他將江予從地上抱起來放在床邊,徹底跪在江予面前,他握著江予的手緩慢地撫摸著他的臉,從他的臉撫到喉結。江予的手細膩修長,指甲修剪整潔圓潤,撫在臉上仿佛一只聽話乖順縮著尖爪的貓爪子。
江予懵懂地看著他,腳丫子也踩在了莊斂的腿上。
“想去廁所。”江予低頭看了眼,又動了動腳趾,稍稍用力踩了下莊斂,小聲催促,“莊斂,我快憋不住了。”
“……”莊斂眼神越來越深,凝視著江予的眼睛,低啞地“嗯”了下,依舊沒有放開江予。
江予不解地叫他,“莊斂?”
“乖寶。”莊斂低聲叫他,握住了他的腳,摩挲他的腳心,望著他的眼睛翻滾著濃鬱墨色,喉嚨收縮,吞咽著舌根分泌出來的黏膩唾液。
他從臥室出去了。
回來的時候,手上已經拿了一根項圈。
江予是真的有點急了,姿勢別扭地坐在床邊,脖頸都憋紅了,一邊打著顫一邊抿著唇哼哼唧唧地忍。
明明只是在憋尿,卻色○得眉眼生香。
莊斂重新在他面前跪下,叩開他抓著床單的手,硬將項圈塞到了他手裡。
“乖寶。”他吻了吻江予的唇角,“給我戴上。”
“戴上了,我就是你的狗。”他虔誠低頭吻上江予叩著項圈的指尖,顫栗傾訴他瘋魔般的愛意, “小狗會清理所有覬覦你的人。”
“小狗最愛你。”
“乖寶。”
“你是我的。”
江予不知所措捏著項圈吭吭唧唧地哼哼,完全不能理解莊斂的話,可憐地、執拗地說,“……莊斂,我想去廁所。”
莊斂仰著頭,露出脖頸,一瞬不瞬地盯著他。
“戴上了,就可以去廁所了嗎?”江予問。
莊斂很低地“嗯”了下。
於是江予哆嗦著指尖圈住了莊斂的脖頸,將那條黑色的項圈戴在了莊斂的脖子上,扣好了,就抬頭期待地說,“戴好了。”
項圈前方有一個圓環穿了一條狗鏈,鏈子相撞的嘩啦聲響起,莊斂將另一端塞到了江予的手裡。
江予癡傻地捏著狗鏈,不解地看著莊斂。
“乖寶。”莊斂低聲說,“踩一下。”
江予聽話地踩了一下,聽見莊斂喉嚨間悶出一聲哼,才小聲說,“好了嗎?”他真的快要憋不住了。
“……嗯。”莊斂呼吸顫抖,胡亂地吻著江予的唇,“好乖。”
江予不想接吻,往後退了退,又被扣住了後腦杓,不得不小幅度回應著莊斂。
可是他依舊沒能如願。
他幾乎是泄憤地踩著罪魁禍首。
又一杯水抵在了唇邊,江予小口小口喝下去潤濕了澀疼的喉嚨,沉沉睡了過去,眼皮哭得微微紅腫。
“……乖寶。”莊斂低頭含著他的唇,冰涼的狗鏈壓在他們中間,眼瞳幽黑。
第二天早上江予的生物鍾沒有叫醒他。他醒不過來,被莊斂叫醒也只是困懨懨地睜了下眼皮,很快又閉上了。
於是他被莊斂抱了起來,托著他的屁股帶他進了洗手間,放在了洗漱台上。
江予感覺莊斂在摸他耳朵,微微睜開眼,迷迷糊糊瞧見莊斂拿著他的助聽器認真地研究怎麽幫他戴上,於是抬手自己將助聽器按了進去,又閉上了眼睛。

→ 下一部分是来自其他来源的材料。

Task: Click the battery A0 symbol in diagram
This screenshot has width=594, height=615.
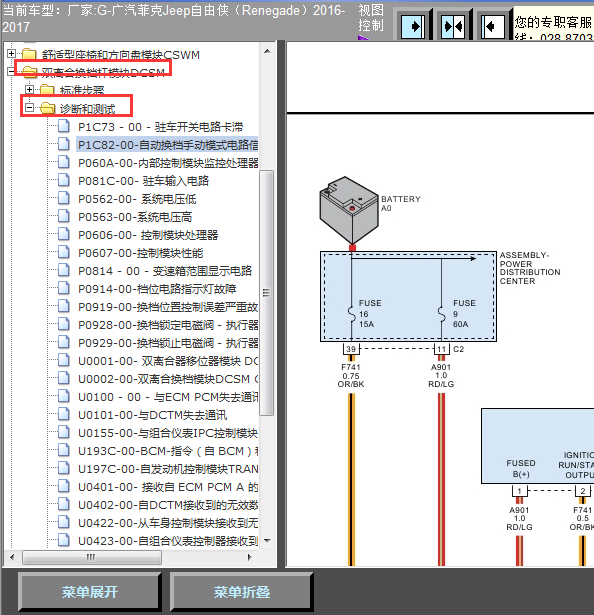Action: (349, 210)
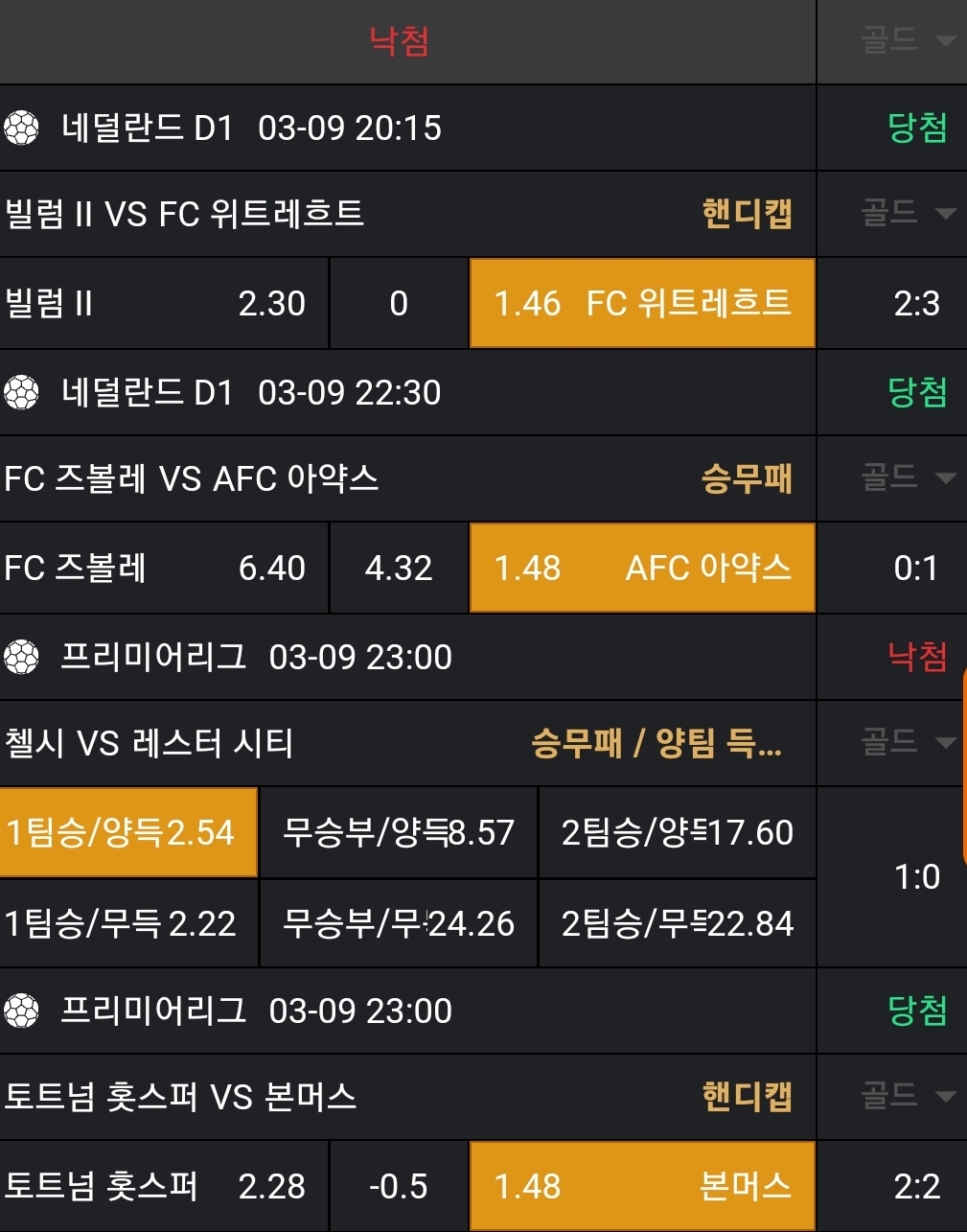Expand 골드 dropdown for 토트넘 홋스퍼 match
The height and width of the screenshot is (1232, 967).
coord(908,1096)
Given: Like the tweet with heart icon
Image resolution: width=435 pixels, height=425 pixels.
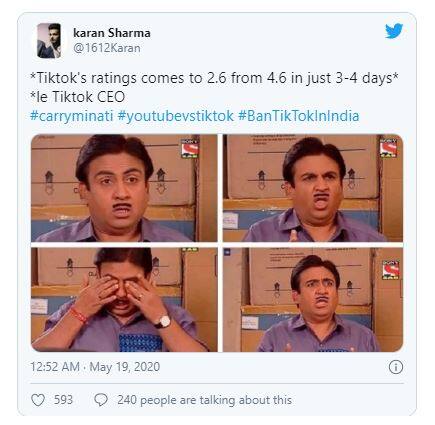Looking at the screenshot, I should 38,400.
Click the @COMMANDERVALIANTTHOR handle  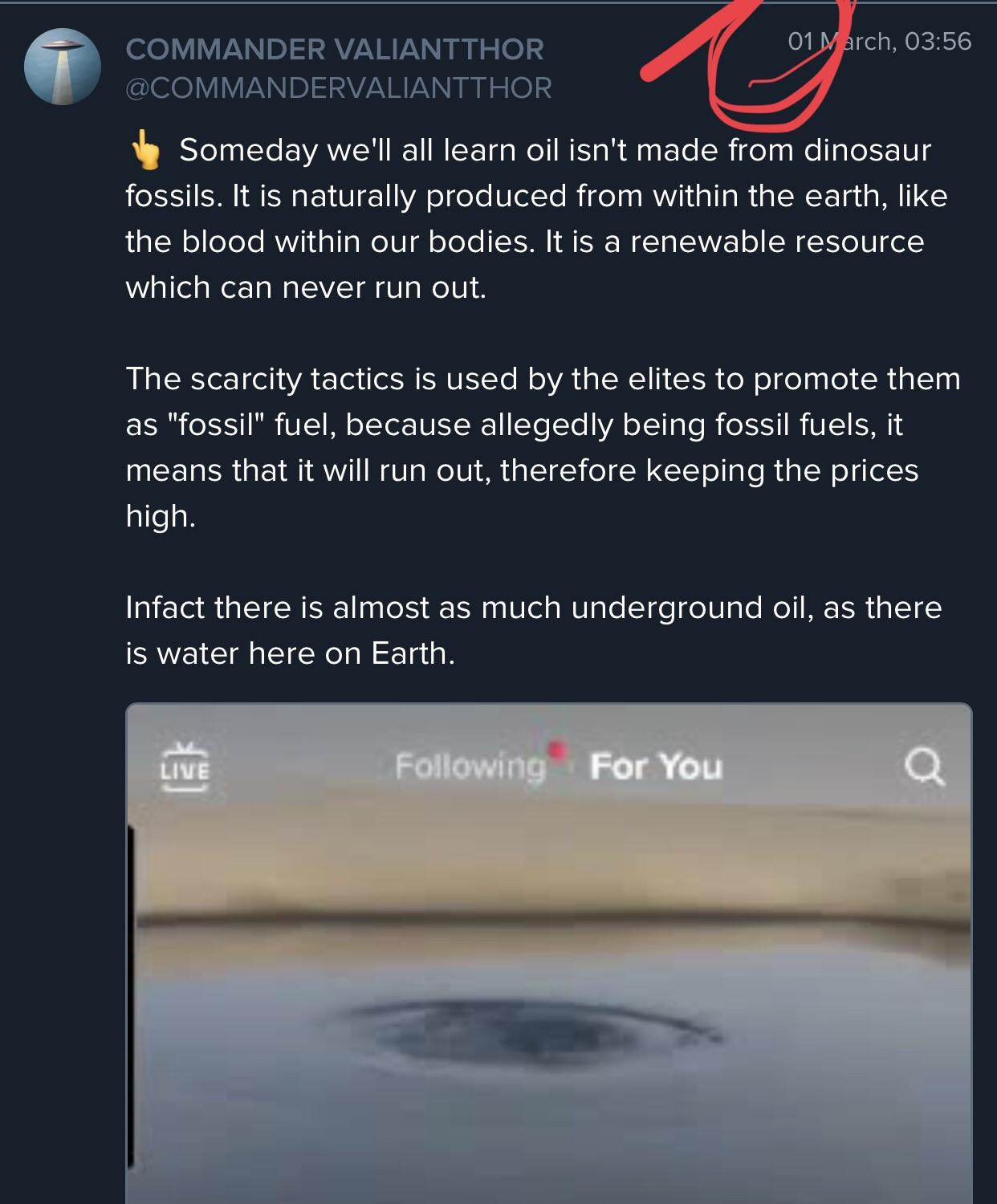339,87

然後就聽見了牙膏被打開的聲音,緊接著他的下巴被捏住了,莊斂低冷的嗓音響起,“張嘴。”
江予終於清醒了一些,打了個哈欠睜開眼,看見了莊斂拿著他的牙刷,上面已經擠好了牙膏,似乎打算幫他刷牙。
江予這一覺睡得沉,醒過來有些斷片,不記得夢裡發生了什麽,睡覺的時候似乎壓到了手,抬手有些困難,但他還是堅持接過了莊斂手裡的牙刷,“我醒了莊斂,我自己來吧。”
“……”莊斂沉默地看著他。
江予眼皮都還不怎麽睜得開,坐在洗手台上努力睜圓眼睛,眼神還直愣愣的,想從洗手台上下來,低頭看了眼地面,沒找到拖鞋,握著牙刷傻傻地看了一眼莊斂,張了張嘴,不知道怎麽說。

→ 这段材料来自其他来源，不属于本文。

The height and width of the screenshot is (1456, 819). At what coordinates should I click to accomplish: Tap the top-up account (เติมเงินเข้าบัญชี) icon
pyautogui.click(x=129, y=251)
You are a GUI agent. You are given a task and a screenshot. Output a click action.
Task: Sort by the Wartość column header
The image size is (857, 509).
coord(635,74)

很快他就看見莊斂彎腰握了下他的腳,將他的拖鞋穿到了他的腳上,托著他的腋下將他從洗手台上抱下來,嗓音還帶著早上特有的沙啞,“好了。”
剛站地上江予就感覺腳心抽了下,險些沒站穩,還是被莊斂扶了把。江予疑惑地低了下頭,不明白為什麽腳會抽筋,過了會感覺不抽了,就含著牙刷去了臥室找到了自己的拖鞋穿上,拎著莊斂的拖鞋回來還給他。

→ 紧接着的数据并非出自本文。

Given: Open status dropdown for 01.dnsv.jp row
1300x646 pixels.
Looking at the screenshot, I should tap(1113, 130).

過了會,江予咕嚕咕嚕漱口的時候感覺莊斂濕潤的手指碰了下他的眼皮,低聲問,“做噩夢了?”
“哭了。”
江予想了想,沒想起來昨天晚上做了什麽夢,老老實實搖了下頭,“不記得了。”
好像是哭了,應該是不太好的夢。江予刷完牙也碰了下眼皮,有些紅腫,還有些發燙,江予掬了一捧冷水洗臉,徹底清醒了,然後才不好意思地說,“昨天晚上有吵到你嗎?”
“沒有。”莊斂說,很快斂去眼底的深意。
於是江予松了口氣,“那就好。”
江予擦乾淨臉出去了。
圍欄裡的小貓餓到喵喵叫,江予找到奶瓶衝了羊奶粉喂了它,小貓喝飽了就在自己的小毯子上踩奶。